* TASK TO COMPLETE *
Copy every entry exactly as it reads and exclude whatever pictures appear.

* DATA PROVIDED *
__________

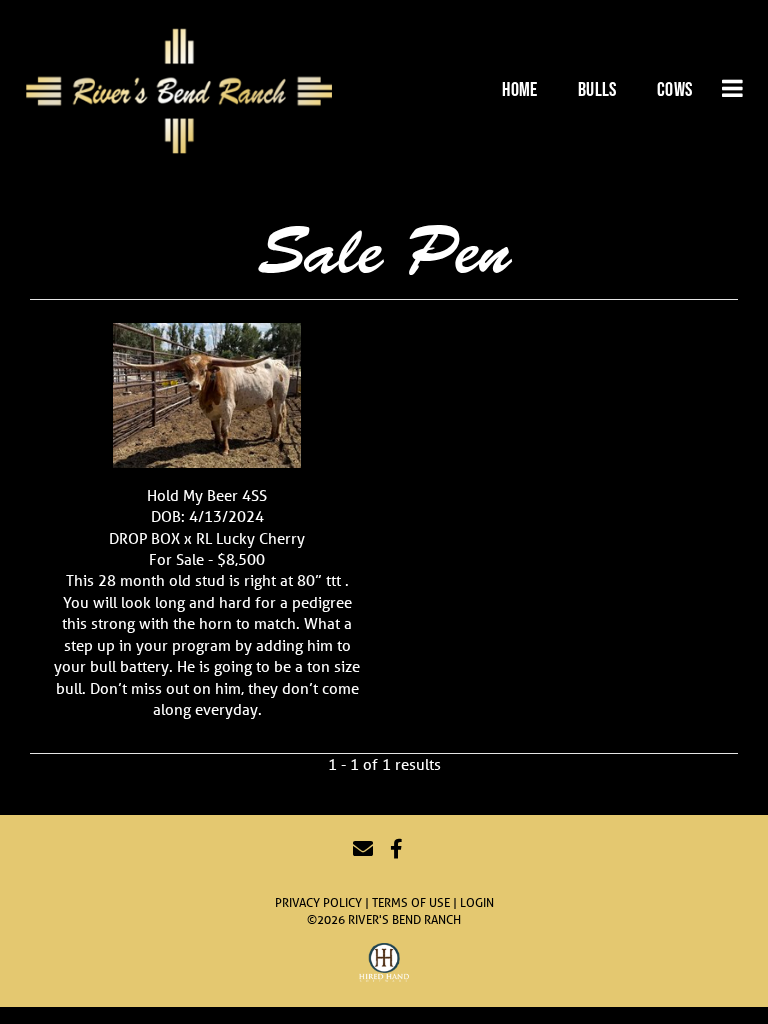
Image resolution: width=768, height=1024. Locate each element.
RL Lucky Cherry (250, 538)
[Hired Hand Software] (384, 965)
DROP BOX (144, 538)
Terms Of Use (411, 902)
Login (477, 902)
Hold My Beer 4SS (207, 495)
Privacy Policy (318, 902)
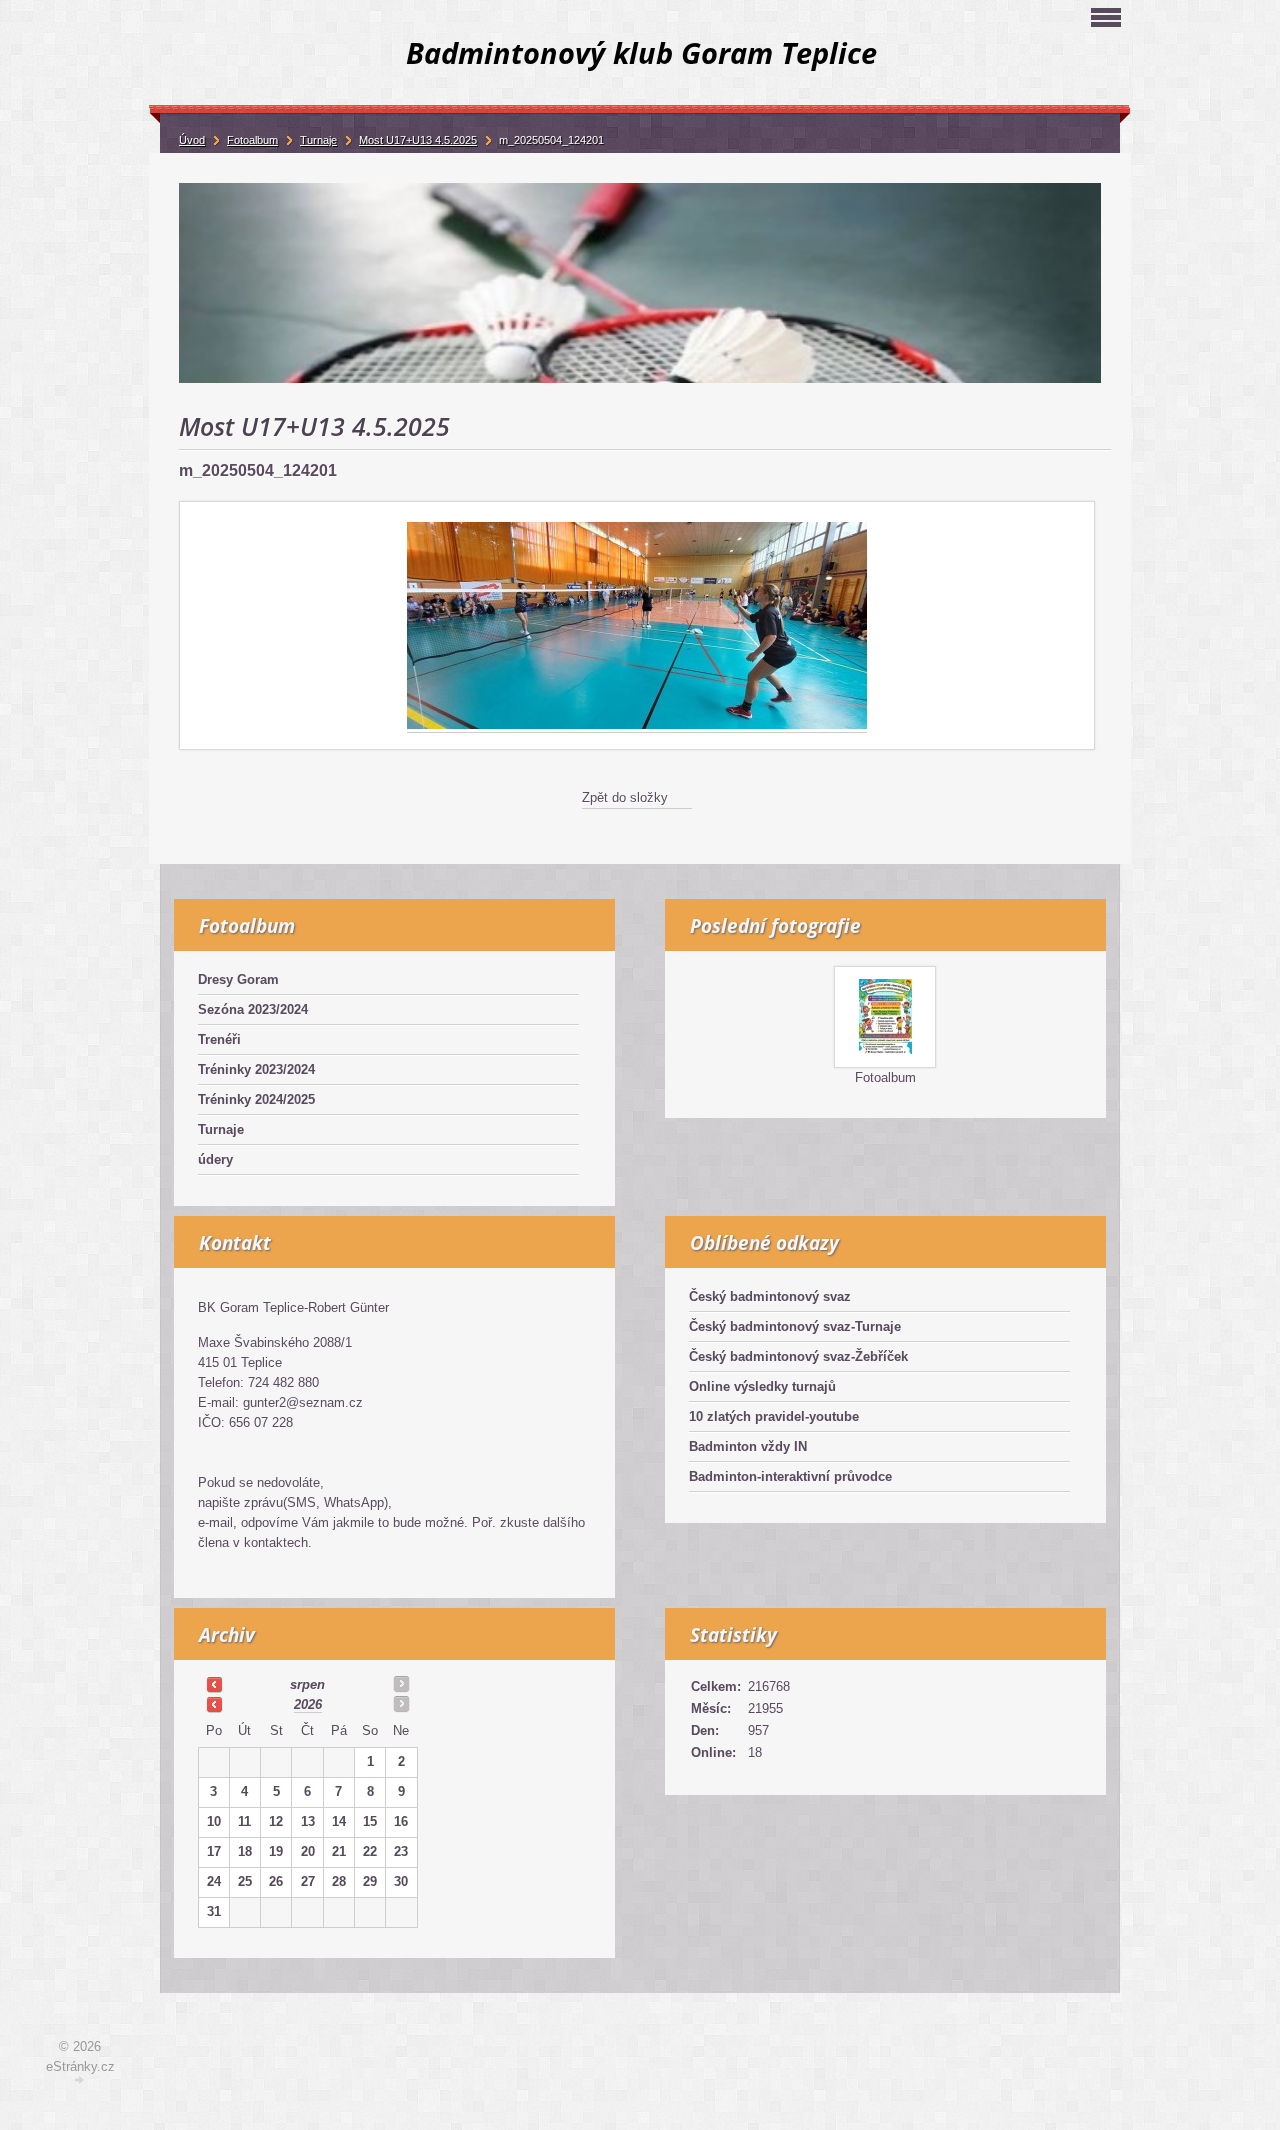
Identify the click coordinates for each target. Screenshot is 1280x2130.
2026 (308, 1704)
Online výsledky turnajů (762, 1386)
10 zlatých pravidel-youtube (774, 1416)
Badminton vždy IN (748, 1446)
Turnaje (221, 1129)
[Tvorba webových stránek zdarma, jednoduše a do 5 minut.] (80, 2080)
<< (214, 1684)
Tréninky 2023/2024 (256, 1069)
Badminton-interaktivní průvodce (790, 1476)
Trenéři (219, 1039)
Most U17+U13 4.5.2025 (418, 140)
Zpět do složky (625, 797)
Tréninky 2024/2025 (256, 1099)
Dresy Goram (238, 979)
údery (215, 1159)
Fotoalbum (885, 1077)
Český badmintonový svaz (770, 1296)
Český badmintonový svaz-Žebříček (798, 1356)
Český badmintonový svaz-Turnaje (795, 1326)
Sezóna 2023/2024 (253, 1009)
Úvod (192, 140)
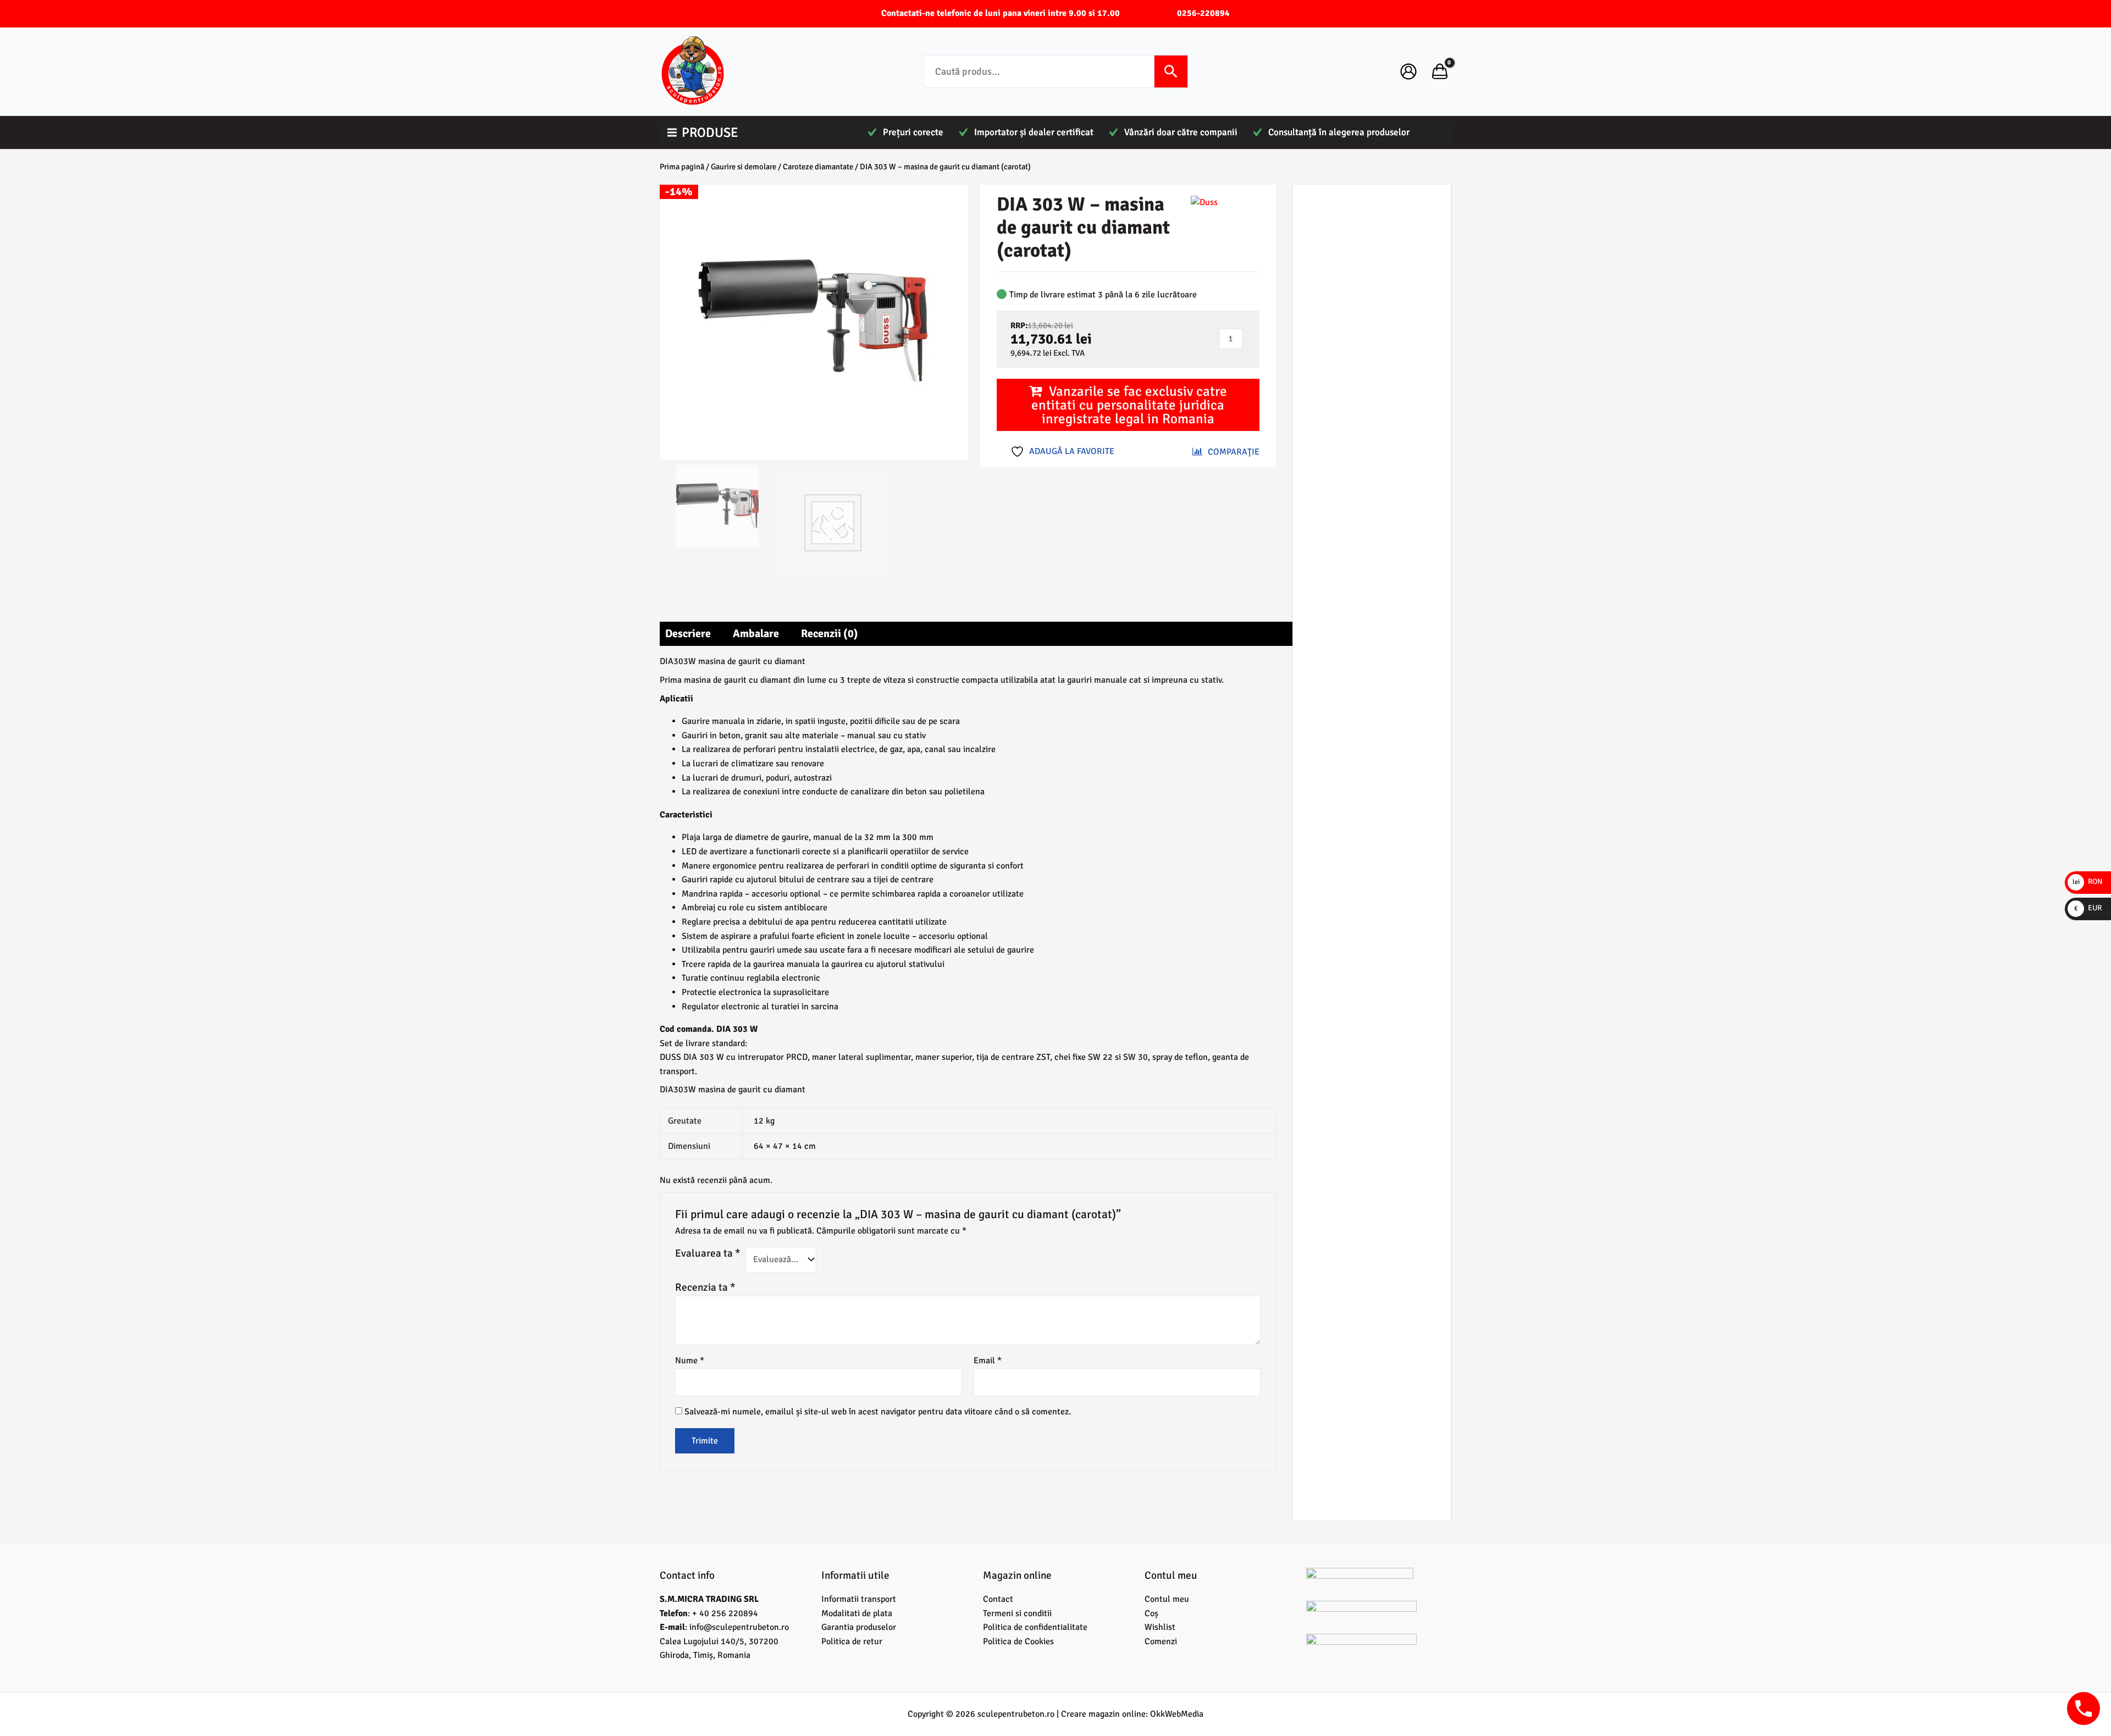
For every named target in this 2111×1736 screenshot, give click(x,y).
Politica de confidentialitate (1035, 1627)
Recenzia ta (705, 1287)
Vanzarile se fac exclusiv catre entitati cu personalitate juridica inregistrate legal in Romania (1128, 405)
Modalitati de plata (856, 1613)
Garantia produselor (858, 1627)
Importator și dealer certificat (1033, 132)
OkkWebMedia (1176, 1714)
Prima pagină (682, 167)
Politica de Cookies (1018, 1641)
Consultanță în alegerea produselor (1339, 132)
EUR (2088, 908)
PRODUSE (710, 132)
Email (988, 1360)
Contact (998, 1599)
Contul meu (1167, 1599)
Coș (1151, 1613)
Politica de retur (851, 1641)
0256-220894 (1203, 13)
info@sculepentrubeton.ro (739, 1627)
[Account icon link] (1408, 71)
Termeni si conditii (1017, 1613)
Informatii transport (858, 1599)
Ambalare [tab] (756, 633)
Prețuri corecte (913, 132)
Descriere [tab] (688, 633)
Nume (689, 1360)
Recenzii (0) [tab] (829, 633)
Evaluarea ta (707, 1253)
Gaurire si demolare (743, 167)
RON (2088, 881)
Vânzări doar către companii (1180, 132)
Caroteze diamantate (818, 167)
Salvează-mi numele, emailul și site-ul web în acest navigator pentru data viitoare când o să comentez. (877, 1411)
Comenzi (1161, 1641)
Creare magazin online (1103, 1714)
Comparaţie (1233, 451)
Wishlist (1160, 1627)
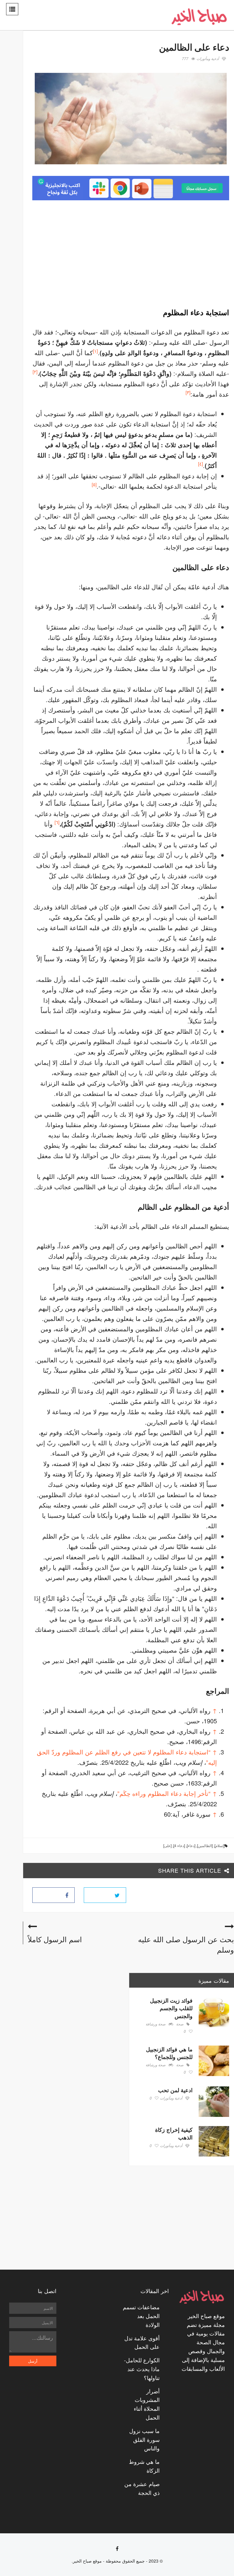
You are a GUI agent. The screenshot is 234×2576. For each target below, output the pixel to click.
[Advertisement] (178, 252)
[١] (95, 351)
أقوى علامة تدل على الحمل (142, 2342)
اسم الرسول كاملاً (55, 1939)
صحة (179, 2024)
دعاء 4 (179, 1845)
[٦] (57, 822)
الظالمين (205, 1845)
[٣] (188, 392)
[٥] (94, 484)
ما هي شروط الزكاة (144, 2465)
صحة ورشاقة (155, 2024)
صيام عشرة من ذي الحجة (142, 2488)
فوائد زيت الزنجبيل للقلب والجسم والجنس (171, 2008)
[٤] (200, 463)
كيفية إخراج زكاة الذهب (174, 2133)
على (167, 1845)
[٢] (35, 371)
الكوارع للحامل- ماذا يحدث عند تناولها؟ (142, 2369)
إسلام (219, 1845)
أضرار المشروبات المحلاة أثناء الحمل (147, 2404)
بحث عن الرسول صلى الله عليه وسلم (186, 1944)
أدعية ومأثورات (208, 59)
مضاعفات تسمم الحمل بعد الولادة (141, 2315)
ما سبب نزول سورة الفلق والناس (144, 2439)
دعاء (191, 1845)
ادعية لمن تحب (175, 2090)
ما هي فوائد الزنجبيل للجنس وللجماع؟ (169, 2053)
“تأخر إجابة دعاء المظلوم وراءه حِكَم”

__________

* TASK RESPONSE *
Image resolution: width=768, height=1024. Locate each element.
RL Lucky Cherry (250, 538)
[Hired Hand Software] (384, 965)
DROP BOX (144, 538)
Terms Of Use (411, 902)
Login (477, 902)
Hold My Beer 4SS (207, 495)
Privacy Policy (318, 902)
Identify the click coordinates for each target. Screenshot is 1280x2130.
2026 (308, 1704)
Online výsledky turnajů (762, 1386)
10 zlatých pravidel-youtube (774, 1416)
Badminton vždy IN (748, 1446)
Turnaje (221, 1129)
[Tvorba webových stránek zdarma, jednoduše a do 5 minut.] (80, 2080)
<< (214, 1684)
Tréninky 2023/2024 (256, 1069)
Badminton-interaktivní průvodce (790, 1476)
Trenéři (219, 1039)
Most U17+U13 4.5.2025 (418, 140)
Zpět do složky (625, 797)
Tréninky 2024/2025 (256, 1099)
Dresy Goram (238, 979)
údery (215, 1159)
Fotoalbum (885, 1077)
Český badmintonový svaz (770, 1296)
Český badmintonový svaz-Žebříček (798, 1356)
Český badmintonový svaz-Turnaje (795, 1326)
Sezóna 2023/2024 (253, 1009)
Úvod (192, 140)
For every named target in this 2111×1736 screenshot, give click(x,y).
Politica de confidentialitate (1035, 1627)
Recenzia ta (705, 1287)
Vanzarile se fac exclusiv catre entitati cu personalitate juridica inregistrate legal in Romania (1128, 405)
Modalitati de plata (856, 1613)
Garantia produselor (858, 1627)
Importator și dealer certificat (1033, 132)
OkkWebMedia (1176, 1714)
Prima pagină (682, 167)
Politica de Cookies (1018, 1641)
Consultanță în alegerea produselor (1339, 132)
EUR (2088, 908)
PRODUSE (710, 132)
Email (988, 1360)
Contact (998, 1599)
Contul meu (1167, 1599)
Coș (1151, 1613)
Politica de retur (851, 1641)
0256-220894 (1203, 13)
info@sculepentrubeton.ro (739, 1627)
[Account icon link] (1408, 71)
Termeni si conditii (1017, 1613)
Informatii transport (858, 1599)
Ambalare [tab] (756, 633)
Prețuri corecte (913, 132)
Descriere [tab] (688, 633)
Nume (689, 1360)
Recenzii (0) [tab] (829, 633)
Evaluarea ta (707, 1253)
Gaurire si demolare (743, 167)
RON (2088, 881)
Vânzări doar către companii (1180, 132)
Caroteze diamantate (818, 167)
Salvează-mi numele, emailul și site-ul web în acest navigator pentru data viitoare când o să comentez. (877, 1411)
Comenzi (1161, 1641)
Creare magazin online (1103, 1714)
Comparaţie (1233, 451)
Wishlist (1160, 1627)
You are a GUI agent. The screenshot is 234×2576. For each target below, output the pixel to click.
[Advertisement] (178, 252)
[١] (95, 351)
أقوى علامة تدل على الحمل (142, 2342)
اسم الرسول كاملاً (55, 1939)
صحة (179, 2024)
دعاء 4 (179, 1845)
[٦] (57, 822)
الظالمين (205, 1845)
[٣] (188, 392)
[٥] (94, 484)
ما هي شروط الزكاة (144, 2465)
صحة ورشاقة (155, 2024)
صيام عشرة من ذي الحجة (142, 2488)
فوائد زيت الزنجبيل للقلب والجسم والجنس (171, 2008)
[٤] (200, 463)
كيفية إخراج زكاة الذهب (174, 2133)
على (167, 1845)
[٢] (35, 371)
الكوارع للحامل- ماذا يحدث عند تناولها؟ (142, 2369)
إسلام (219, 1845)
أضرار المشروبات المحلاة أثناء الحمل (147, 2404)
بحث عن الرسول صلى الله عليه وسلم (186, 1944)
أدعية ومأثورات (208, 59)
مضاعفات تسمم الحمل بعد الولادة (141, 2315)
ما سبب نزول سورة الفلق والناس (144, 2439)
دعاء (191, 1845)
ادعية لمن تحب (175, 2090)
ما هي فوائد الزنجبيل للجنس وللجماع؟ (169, 2053)
“تأخر إجابة دعاء المظلوم وراءه حِكَم”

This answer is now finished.